Buka konten ini

BATAM (BP) – Pemulangan pekerja migran Indonesia (PMI) dari Malaysia kerap diwarnai antrean panjang di pelabuhan. Salah satu penyebabnya, kewajiban registrasi International Mobile Equipment Identity (Imei) bagi ponsel yang mereka bawa. Tidak jarang, PMI harus berdesakan dengan penumpang umum lainnya demi mengurus administrasi tersebut.
Kepala BP3MI Kepri, Kombes Imam Riyadi, menilai layanan registrasi Imei sebaiknya bisa langsung tersedia di shelter P4MI Batam. Dengan begitu, PMI tidak perlu lagi antre panjang di pelabuhan.
“Setiap kali ada pemulangan PMI deportasi, layanan Imei ini sangat dibutuhkan. Banyak PMI membawa ponsel untuk berkomunikasi dengan keluarganya. Kalau bisa, pengurusannya langsung di shelter P4MI, tidak di pelabuhan,” ujar Imam, Senin (15/9).

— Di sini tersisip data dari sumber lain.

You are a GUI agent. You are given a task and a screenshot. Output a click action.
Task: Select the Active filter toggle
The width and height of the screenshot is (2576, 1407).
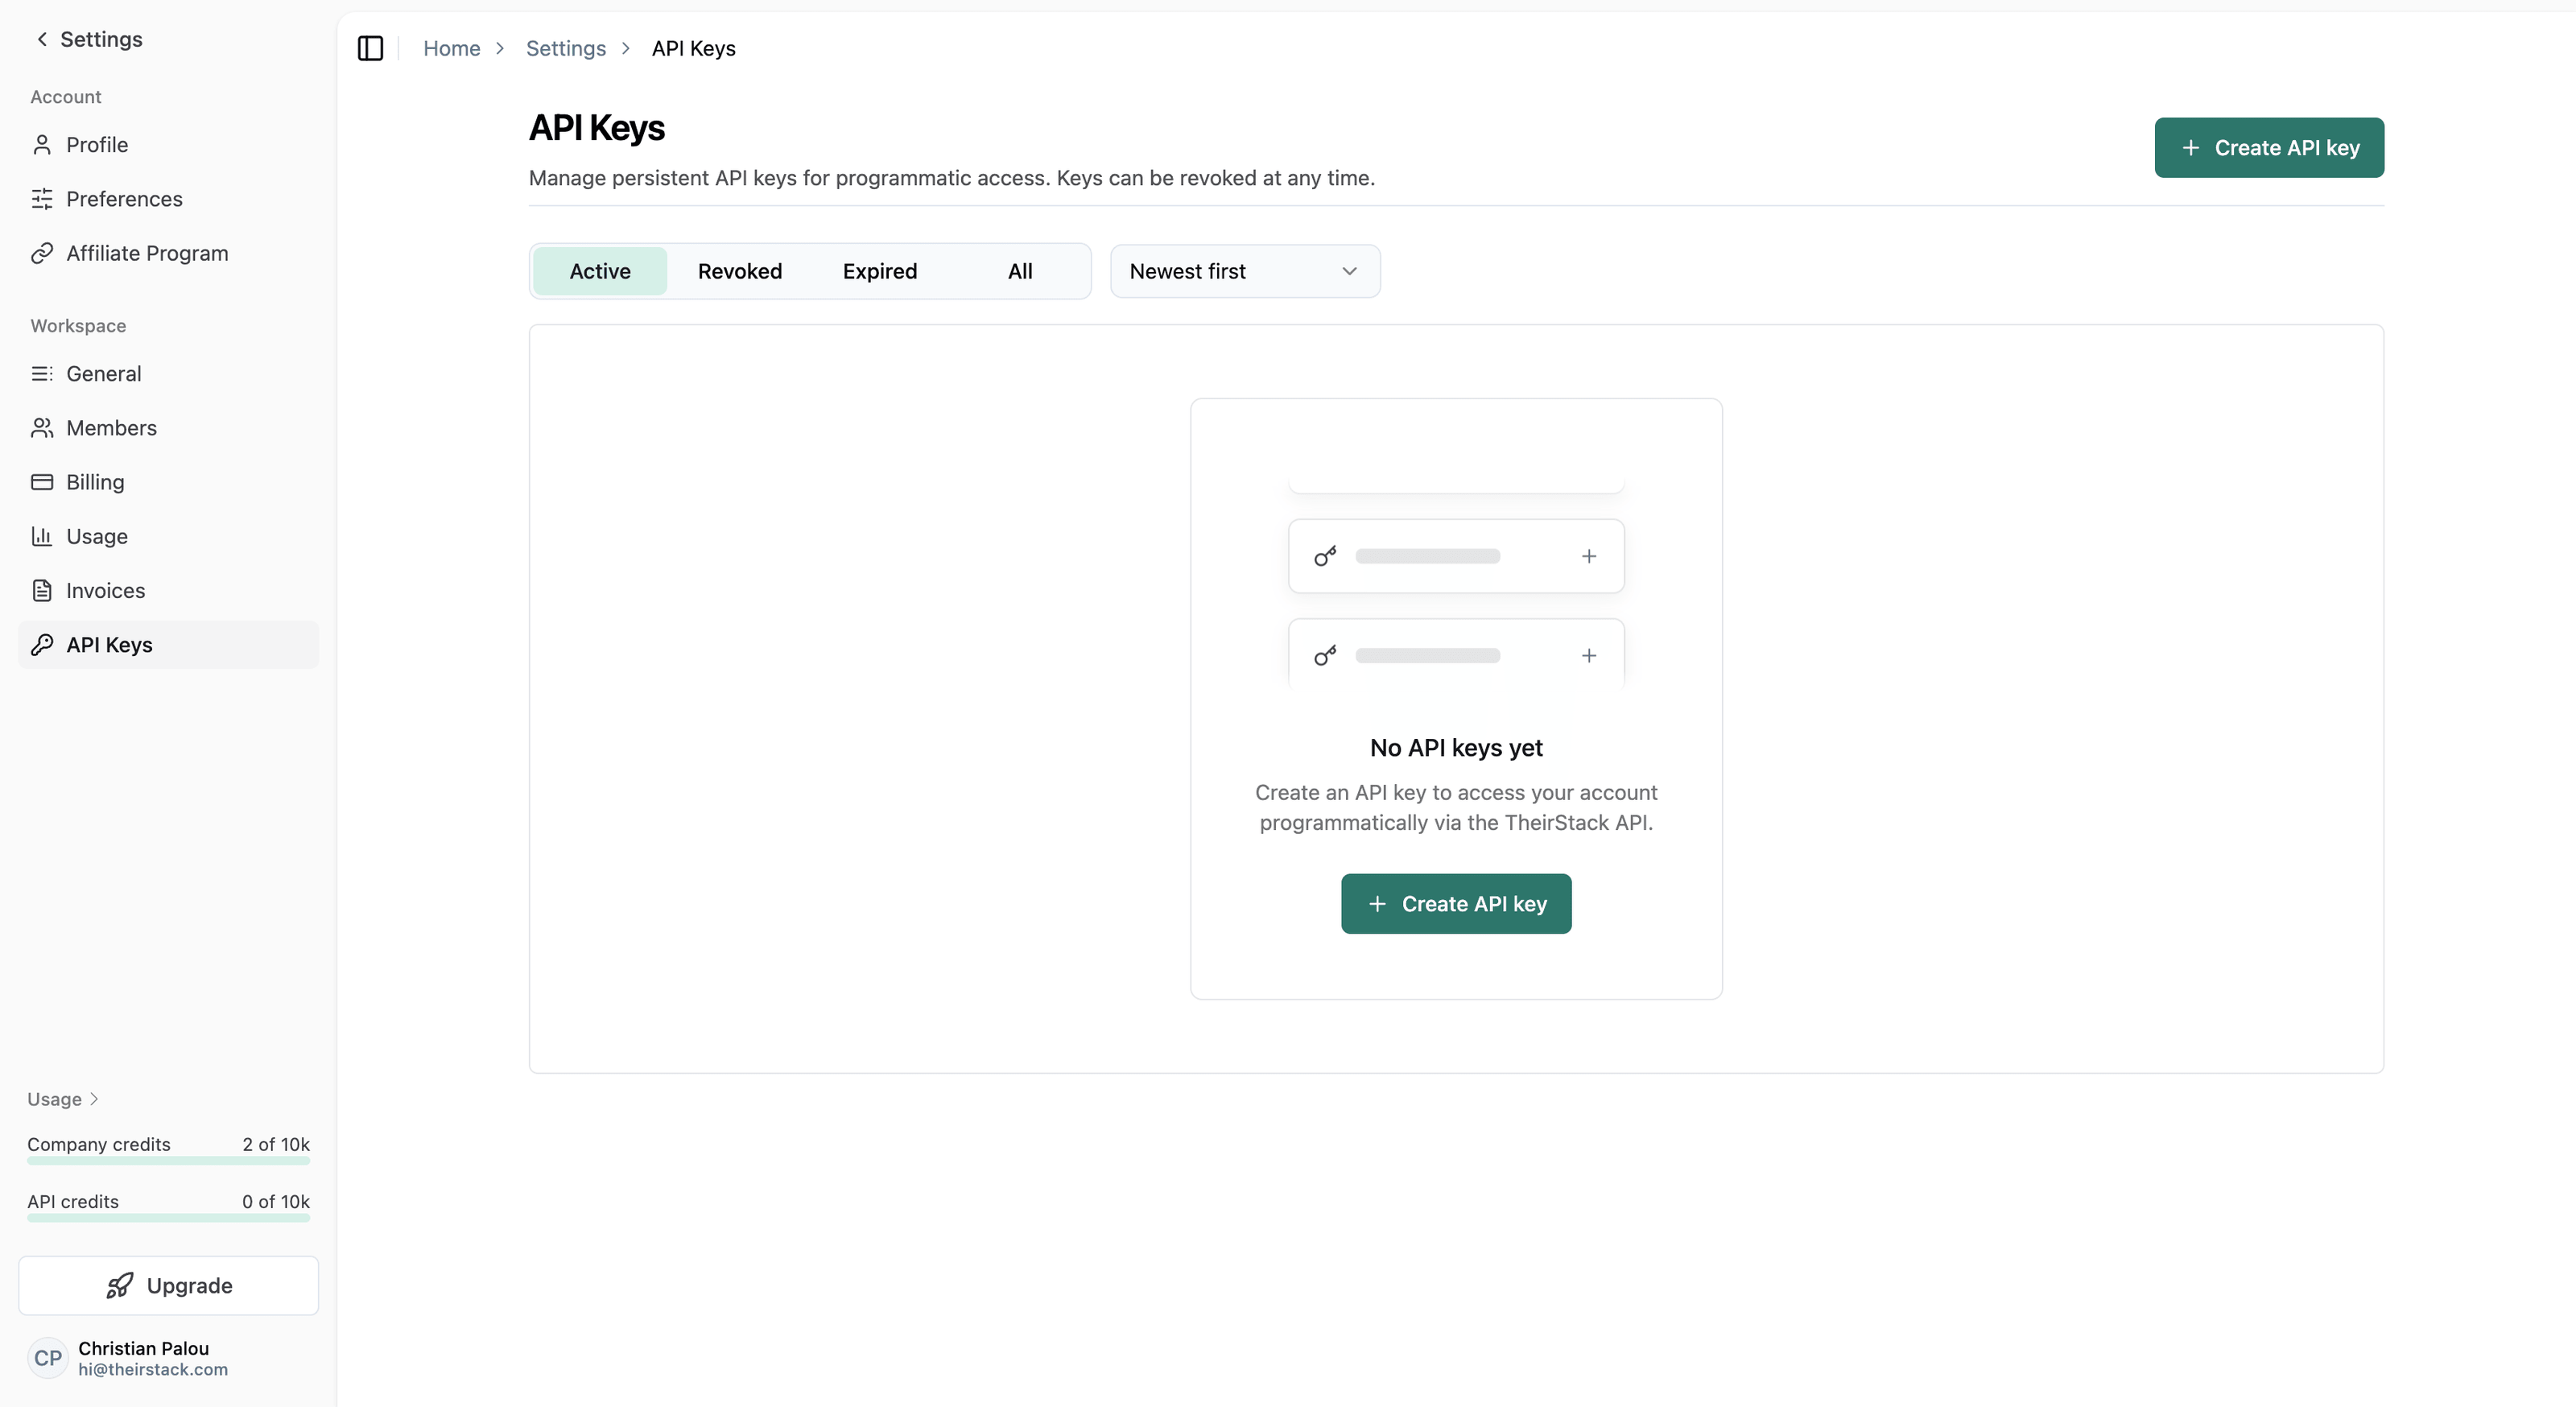click(600, 271)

Selama ini, registrasi Imei hanya tersedia di pelabuhan. Alhasil, PMI yang baru tiba dari deportasi harus antre bersama penumpang reguler. Situasi makin rumit ketika jumlah deportan mencapai ratusan orang dalam sekali pemulangan.
“Antreannya panjang. Kadang mereka baru bisa tiba di shelter P4MI untuk pendataan setelah jam kantor lewat,” jelas Imam.
Menurutnya, pelabuhan adalah wajah Indonesia. Ketika antrean PMI bercampur dengan penumpang internasional, hal itu bisa menimbulkan kesan kurang baik di mata warga negara asing.
“Negara harus hadir dengan pelayanan terbaik dan humanis. Apalagi PMI yang baru dideportasi biasanya masih kelelahan, bahkan belum sempat merapikan diri. Mereka tentu berbeda dengan penumpang biasa,” imbuhnya.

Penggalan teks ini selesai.